_SUPPLIED MATERIAL_:
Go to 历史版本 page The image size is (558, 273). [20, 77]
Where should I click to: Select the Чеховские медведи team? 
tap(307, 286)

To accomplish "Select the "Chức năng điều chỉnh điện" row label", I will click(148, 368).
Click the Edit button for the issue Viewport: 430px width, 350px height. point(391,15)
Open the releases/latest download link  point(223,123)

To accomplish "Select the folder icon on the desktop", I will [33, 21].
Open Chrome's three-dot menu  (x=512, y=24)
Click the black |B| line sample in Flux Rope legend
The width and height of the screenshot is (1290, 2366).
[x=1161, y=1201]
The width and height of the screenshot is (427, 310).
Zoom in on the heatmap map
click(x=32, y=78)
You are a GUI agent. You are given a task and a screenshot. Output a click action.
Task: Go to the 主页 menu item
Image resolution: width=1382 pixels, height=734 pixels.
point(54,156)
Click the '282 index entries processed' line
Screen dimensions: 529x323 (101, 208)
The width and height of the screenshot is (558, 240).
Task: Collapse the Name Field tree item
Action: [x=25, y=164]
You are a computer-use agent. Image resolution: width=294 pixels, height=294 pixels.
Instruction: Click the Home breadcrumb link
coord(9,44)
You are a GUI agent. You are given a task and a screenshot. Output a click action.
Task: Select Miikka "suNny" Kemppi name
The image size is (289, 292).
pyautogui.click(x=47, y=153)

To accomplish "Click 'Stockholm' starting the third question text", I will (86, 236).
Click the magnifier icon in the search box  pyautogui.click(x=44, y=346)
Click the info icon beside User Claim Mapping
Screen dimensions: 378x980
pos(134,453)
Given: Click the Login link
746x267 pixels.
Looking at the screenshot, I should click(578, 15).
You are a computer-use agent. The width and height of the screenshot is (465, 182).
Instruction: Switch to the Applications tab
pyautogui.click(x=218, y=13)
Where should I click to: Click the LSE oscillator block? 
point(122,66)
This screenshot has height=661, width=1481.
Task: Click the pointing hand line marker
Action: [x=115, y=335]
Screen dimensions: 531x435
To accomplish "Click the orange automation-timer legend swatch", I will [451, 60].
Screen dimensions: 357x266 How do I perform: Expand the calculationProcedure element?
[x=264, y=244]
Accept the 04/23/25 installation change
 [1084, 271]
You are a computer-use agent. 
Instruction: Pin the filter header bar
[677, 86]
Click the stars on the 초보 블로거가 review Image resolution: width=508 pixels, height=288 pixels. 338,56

_WHAT YOU NEED TO DO_: Take the records above and return, word for word, only the lines that fall from the line with "Open the releases/latest" to the line with "Task: Go to the 主页 menu item", both of them included.

_TASK SOLUTION_:
Open the releases/latest download link  point(223,123)

To accomplish "Select the folder icon on the desktop", I will [33, 21].
Open Chrome's three-dot menu  (x=512, y=24)
Click the black |B| line sample in Flux Rope legend
The width and height of the screenshot is (1290, 2366).
[x=1161, y=1201]
The width and height of the screenshot is (427, 310).
Zoom in on the heatmap map
click(x=32, y=78)
You are a GUI agent. You are given a task and a screenshot. Output a click action.
Task: Go to the 主页 menu item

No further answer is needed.